## To be done:
Recast everything from the line containing "Task: Pick the" down to the line containing "Looking at the screenshot, I should [x=258, y=276]." in the listing as a JSON list of strings, one per line, leaving out blank lines.

## Data for processing:
>>>>

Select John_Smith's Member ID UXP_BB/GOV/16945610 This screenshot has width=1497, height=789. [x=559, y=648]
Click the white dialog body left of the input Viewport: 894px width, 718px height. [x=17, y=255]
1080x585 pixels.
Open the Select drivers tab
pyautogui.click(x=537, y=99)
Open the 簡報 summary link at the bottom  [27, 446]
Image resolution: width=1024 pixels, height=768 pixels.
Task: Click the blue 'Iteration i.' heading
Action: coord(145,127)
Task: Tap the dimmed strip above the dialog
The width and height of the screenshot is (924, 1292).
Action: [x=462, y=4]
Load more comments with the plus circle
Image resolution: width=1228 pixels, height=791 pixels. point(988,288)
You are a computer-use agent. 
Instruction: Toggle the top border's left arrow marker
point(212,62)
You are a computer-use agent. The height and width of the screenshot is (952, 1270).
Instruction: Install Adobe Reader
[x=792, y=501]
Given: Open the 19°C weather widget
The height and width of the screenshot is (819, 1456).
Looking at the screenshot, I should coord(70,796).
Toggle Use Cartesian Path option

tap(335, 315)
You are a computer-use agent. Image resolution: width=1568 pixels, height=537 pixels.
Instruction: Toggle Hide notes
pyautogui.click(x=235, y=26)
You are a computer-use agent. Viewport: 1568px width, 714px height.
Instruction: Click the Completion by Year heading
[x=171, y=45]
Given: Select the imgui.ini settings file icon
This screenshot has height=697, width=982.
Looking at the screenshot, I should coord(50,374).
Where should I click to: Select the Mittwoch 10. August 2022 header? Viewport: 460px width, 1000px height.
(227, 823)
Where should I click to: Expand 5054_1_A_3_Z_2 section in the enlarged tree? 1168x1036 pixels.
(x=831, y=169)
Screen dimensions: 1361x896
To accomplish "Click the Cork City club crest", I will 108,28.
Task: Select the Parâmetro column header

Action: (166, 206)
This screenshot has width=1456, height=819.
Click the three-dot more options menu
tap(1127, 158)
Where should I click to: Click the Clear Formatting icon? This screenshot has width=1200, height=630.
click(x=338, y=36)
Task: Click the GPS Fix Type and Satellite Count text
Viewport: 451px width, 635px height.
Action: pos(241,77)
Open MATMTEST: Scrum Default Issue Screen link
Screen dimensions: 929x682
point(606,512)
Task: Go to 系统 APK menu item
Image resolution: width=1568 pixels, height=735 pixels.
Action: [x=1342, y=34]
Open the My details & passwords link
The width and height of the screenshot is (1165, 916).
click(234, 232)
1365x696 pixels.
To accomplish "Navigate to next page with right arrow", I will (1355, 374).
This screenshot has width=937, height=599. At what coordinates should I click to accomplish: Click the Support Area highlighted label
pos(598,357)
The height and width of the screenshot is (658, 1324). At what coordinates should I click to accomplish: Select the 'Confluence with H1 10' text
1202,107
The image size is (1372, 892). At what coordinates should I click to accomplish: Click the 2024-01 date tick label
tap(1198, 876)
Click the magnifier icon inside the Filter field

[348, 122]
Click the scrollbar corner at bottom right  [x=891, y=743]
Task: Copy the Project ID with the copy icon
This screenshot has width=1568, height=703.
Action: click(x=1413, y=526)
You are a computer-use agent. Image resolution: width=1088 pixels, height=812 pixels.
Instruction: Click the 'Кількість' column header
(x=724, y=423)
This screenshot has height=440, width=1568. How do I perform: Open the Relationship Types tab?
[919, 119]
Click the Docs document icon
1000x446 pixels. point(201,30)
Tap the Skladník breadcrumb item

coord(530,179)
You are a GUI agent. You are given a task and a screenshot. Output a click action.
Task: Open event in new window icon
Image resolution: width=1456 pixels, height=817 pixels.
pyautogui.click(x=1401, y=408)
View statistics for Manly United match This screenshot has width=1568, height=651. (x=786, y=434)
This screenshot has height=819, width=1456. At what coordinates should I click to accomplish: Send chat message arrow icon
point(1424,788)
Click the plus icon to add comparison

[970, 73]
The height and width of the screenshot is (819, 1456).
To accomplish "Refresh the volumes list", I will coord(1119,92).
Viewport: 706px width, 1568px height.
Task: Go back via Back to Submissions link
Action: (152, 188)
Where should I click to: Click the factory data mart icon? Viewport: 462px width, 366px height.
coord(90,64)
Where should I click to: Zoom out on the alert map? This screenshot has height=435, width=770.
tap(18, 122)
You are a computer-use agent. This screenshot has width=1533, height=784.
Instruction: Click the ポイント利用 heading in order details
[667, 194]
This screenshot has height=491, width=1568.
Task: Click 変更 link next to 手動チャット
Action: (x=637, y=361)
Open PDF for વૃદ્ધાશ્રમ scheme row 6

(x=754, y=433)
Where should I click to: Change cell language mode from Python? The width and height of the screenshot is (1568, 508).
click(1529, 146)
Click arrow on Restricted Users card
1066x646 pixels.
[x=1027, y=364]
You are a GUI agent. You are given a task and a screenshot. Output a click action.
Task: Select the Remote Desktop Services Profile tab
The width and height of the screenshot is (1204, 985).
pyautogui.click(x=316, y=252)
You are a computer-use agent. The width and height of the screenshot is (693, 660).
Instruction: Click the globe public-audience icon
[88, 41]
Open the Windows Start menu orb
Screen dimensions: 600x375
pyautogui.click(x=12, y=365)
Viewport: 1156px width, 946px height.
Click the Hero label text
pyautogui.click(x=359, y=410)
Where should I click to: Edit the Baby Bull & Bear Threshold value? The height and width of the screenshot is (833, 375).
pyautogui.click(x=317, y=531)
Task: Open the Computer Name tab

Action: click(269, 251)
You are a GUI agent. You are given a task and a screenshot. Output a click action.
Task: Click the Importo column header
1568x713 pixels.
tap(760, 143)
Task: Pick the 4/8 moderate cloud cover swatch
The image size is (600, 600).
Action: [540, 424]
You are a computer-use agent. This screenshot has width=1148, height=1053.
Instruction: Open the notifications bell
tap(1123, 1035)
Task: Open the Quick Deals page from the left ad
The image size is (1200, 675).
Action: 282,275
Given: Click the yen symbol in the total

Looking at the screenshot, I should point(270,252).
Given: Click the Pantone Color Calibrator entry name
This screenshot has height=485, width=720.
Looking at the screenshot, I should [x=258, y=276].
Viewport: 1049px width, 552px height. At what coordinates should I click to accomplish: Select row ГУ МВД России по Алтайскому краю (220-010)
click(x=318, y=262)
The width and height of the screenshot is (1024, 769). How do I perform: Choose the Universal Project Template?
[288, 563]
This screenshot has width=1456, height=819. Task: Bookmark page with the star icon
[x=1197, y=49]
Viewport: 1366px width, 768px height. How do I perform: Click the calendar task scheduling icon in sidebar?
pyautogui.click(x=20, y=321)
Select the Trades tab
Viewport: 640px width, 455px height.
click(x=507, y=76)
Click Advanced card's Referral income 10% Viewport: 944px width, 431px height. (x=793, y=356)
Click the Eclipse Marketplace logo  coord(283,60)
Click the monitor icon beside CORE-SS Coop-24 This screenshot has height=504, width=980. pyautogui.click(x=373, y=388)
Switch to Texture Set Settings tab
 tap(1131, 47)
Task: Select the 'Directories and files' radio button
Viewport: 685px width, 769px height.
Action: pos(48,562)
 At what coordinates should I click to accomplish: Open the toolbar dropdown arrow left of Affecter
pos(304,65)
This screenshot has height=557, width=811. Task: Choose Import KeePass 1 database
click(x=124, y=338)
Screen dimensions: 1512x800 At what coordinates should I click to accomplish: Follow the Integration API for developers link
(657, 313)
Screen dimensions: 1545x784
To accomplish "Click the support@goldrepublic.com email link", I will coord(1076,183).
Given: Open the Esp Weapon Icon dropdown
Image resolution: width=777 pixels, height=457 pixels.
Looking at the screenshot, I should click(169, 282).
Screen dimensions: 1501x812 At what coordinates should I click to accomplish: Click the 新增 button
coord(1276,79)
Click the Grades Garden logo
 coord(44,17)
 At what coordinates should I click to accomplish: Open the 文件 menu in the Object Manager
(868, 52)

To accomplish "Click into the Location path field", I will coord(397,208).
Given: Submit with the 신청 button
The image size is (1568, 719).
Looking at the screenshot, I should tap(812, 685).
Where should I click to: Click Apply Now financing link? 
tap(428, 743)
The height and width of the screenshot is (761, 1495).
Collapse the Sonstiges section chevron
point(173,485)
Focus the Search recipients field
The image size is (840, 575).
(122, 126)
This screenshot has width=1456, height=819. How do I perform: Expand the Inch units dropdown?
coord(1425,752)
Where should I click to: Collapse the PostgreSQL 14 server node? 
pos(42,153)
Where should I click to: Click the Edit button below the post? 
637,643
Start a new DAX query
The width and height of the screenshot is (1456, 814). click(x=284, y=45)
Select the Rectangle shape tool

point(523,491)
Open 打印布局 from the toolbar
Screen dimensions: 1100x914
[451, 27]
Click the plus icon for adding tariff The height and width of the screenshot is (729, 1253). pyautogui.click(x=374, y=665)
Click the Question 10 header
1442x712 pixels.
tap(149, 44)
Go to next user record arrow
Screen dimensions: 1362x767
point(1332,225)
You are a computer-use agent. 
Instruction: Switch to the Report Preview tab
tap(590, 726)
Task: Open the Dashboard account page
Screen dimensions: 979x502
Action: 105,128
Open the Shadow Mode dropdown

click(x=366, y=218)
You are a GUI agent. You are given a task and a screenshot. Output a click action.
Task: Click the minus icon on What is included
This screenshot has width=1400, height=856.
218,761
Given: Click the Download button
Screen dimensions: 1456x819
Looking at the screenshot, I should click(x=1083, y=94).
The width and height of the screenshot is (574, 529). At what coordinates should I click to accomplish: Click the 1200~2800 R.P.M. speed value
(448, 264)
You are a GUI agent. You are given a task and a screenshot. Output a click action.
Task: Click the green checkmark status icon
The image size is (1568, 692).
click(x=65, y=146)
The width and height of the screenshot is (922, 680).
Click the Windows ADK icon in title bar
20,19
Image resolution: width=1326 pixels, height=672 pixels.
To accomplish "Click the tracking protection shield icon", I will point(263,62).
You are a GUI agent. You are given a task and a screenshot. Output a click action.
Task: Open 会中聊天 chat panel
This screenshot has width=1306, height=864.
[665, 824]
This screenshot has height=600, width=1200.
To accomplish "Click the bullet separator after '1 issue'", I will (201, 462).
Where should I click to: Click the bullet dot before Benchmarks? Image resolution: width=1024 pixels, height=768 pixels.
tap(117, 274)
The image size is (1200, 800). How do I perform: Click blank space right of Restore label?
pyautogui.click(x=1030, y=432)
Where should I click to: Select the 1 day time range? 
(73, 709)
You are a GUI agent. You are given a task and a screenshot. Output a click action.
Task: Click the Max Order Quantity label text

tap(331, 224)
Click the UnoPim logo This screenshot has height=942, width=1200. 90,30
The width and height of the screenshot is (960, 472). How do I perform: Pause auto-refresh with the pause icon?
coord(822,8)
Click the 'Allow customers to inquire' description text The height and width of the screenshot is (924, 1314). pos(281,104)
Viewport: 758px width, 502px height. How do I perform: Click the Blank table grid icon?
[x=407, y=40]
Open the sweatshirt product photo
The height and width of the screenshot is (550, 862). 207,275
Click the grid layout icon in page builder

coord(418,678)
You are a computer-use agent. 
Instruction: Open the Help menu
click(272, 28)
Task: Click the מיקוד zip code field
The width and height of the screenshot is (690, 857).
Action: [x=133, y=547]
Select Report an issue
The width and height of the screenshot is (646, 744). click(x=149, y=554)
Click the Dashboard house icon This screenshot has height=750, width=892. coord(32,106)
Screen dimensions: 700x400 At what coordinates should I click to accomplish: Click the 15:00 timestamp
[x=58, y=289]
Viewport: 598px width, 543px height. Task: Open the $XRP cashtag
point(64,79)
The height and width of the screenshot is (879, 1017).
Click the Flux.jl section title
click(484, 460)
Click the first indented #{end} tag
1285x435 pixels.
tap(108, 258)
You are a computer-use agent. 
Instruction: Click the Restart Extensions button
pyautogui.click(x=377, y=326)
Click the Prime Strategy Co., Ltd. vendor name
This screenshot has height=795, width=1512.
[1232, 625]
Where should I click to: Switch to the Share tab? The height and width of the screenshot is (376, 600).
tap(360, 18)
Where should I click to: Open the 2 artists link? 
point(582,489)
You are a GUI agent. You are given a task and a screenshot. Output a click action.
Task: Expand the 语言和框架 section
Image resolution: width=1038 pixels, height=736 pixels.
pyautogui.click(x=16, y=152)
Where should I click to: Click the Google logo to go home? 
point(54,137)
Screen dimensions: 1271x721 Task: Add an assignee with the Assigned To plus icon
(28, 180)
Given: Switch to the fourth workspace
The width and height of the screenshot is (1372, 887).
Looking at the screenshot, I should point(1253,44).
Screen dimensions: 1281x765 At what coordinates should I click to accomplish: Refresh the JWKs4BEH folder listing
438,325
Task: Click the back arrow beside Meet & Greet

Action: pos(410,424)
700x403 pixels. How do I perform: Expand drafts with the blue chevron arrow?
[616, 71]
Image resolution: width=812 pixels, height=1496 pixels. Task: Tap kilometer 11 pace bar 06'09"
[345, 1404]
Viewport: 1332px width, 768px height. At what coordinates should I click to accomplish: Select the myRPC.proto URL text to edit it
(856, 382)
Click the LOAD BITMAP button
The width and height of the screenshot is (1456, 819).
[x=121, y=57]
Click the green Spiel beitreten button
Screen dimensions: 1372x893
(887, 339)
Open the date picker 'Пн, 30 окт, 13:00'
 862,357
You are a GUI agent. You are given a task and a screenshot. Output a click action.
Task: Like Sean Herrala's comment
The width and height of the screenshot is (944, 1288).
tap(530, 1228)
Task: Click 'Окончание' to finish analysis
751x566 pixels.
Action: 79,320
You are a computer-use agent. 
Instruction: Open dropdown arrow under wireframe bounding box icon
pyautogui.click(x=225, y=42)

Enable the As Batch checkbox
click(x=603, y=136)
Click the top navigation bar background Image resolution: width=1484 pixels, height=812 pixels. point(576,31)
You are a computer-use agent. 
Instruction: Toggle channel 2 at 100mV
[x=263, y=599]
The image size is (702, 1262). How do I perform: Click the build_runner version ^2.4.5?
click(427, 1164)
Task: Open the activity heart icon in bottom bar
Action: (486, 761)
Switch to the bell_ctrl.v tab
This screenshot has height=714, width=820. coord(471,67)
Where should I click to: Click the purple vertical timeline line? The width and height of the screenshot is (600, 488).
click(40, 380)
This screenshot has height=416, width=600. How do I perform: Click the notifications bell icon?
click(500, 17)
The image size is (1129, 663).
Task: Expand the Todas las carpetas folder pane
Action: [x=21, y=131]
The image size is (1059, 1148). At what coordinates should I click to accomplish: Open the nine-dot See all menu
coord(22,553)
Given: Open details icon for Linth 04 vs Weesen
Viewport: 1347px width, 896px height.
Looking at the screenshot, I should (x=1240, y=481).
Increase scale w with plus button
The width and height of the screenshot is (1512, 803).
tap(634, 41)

<<<<

## Written answer:
[
  "Task: Pick the 4/8 moderate cloud cover swatch",
  "The image size is (600, 600).",
  "Action: [540, 424]",
  "You are a computer-use agent. This screenshot has width=1148, height=1053.",
  "Instruction: Open the notifications bell",
  "tap(1123, 1035)",
  "Task: Open the Quick Deals page from the left ad",
  "The image size is (1200, 675).",
  "Action: 282,275",
  "Given: Click the yen symbol in the total",
  "Looking at the screenshot, I should point(270,252).",
  "Given: Click the Pantone Color Calibrator entry name",
  "This screenshot has height=485, width=720.",
  "Looking at the screenshot, I should [x=258, y=276]."
]